**SUPPLIED INFORMATION:**
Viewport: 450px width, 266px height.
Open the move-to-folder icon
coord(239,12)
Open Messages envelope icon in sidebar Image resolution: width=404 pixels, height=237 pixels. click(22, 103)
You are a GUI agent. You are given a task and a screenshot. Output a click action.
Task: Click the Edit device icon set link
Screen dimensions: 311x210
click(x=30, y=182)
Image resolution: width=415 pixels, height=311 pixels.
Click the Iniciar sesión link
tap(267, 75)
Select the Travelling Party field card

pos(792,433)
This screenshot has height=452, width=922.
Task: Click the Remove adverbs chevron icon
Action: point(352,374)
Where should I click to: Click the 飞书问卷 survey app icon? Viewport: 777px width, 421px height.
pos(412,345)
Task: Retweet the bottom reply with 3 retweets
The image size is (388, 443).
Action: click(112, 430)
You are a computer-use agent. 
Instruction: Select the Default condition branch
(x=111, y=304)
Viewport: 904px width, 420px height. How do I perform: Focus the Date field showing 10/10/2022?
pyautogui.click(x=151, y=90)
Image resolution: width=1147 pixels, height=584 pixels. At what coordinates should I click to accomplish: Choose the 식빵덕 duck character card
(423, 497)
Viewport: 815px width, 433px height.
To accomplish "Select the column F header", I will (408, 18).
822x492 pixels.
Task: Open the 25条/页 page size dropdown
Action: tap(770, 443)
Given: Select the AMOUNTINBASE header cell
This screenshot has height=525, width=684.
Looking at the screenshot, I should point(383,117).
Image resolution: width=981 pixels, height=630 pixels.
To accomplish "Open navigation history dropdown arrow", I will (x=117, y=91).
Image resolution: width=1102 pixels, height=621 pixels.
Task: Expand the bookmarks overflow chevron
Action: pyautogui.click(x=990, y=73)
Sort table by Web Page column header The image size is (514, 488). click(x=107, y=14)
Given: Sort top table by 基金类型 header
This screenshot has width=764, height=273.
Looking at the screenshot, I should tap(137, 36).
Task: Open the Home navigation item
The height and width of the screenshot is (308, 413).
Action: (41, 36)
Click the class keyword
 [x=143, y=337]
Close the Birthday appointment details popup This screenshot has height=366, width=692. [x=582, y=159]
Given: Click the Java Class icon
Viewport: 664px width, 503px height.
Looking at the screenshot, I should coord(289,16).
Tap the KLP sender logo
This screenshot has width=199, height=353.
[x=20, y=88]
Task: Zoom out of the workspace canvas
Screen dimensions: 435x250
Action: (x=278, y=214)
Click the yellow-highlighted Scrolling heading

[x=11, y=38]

**ABOUT THIS TASK:** All lines of the listing that contain the word "table" should be copied out.

**RESPONSE AREA:**
Sort table by Web Page column header The image size is (514, 488). click(x=107, y=14)
Given: Sort top table by 基金类型 header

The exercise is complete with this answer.